■ Action item: Report the number of lines holding "agent" in the material below, and nothing more.

■ Records:
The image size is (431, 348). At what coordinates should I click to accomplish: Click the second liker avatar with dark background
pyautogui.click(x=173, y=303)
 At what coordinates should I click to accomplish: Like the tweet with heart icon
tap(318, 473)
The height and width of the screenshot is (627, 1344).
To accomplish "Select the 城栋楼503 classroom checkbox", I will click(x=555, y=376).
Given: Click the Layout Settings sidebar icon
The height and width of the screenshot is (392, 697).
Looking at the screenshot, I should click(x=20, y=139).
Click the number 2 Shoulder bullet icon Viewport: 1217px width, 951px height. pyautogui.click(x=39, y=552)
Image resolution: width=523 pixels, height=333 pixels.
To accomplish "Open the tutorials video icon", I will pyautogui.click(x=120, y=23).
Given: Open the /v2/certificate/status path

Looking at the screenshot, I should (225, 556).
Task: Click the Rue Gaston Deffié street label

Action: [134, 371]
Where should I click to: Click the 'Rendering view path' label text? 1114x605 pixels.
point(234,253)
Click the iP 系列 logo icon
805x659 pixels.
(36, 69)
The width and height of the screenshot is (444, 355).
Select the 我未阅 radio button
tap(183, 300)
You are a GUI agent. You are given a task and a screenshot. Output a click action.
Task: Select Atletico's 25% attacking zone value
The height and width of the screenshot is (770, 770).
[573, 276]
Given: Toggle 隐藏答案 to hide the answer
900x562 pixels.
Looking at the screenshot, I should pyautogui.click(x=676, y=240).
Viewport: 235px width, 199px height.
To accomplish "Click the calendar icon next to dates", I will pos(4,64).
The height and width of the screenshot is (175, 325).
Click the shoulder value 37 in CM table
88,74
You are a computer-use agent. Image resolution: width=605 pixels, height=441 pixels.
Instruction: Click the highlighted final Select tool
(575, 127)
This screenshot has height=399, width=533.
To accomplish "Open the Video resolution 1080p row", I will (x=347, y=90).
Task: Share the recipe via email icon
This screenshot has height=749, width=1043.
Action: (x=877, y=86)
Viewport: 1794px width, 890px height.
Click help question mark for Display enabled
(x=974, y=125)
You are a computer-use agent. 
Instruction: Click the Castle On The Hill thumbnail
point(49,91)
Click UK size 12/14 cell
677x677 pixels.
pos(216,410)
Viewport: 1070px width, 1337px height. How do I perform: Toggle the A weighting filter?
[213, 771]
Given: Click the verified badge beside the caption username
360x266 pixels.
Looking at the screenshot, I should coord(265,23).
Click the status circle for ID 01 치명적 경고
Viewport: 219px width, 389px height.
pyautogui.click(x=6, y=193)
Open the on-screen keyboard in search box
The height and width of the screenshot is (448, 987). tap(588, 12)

■ Finished task: 3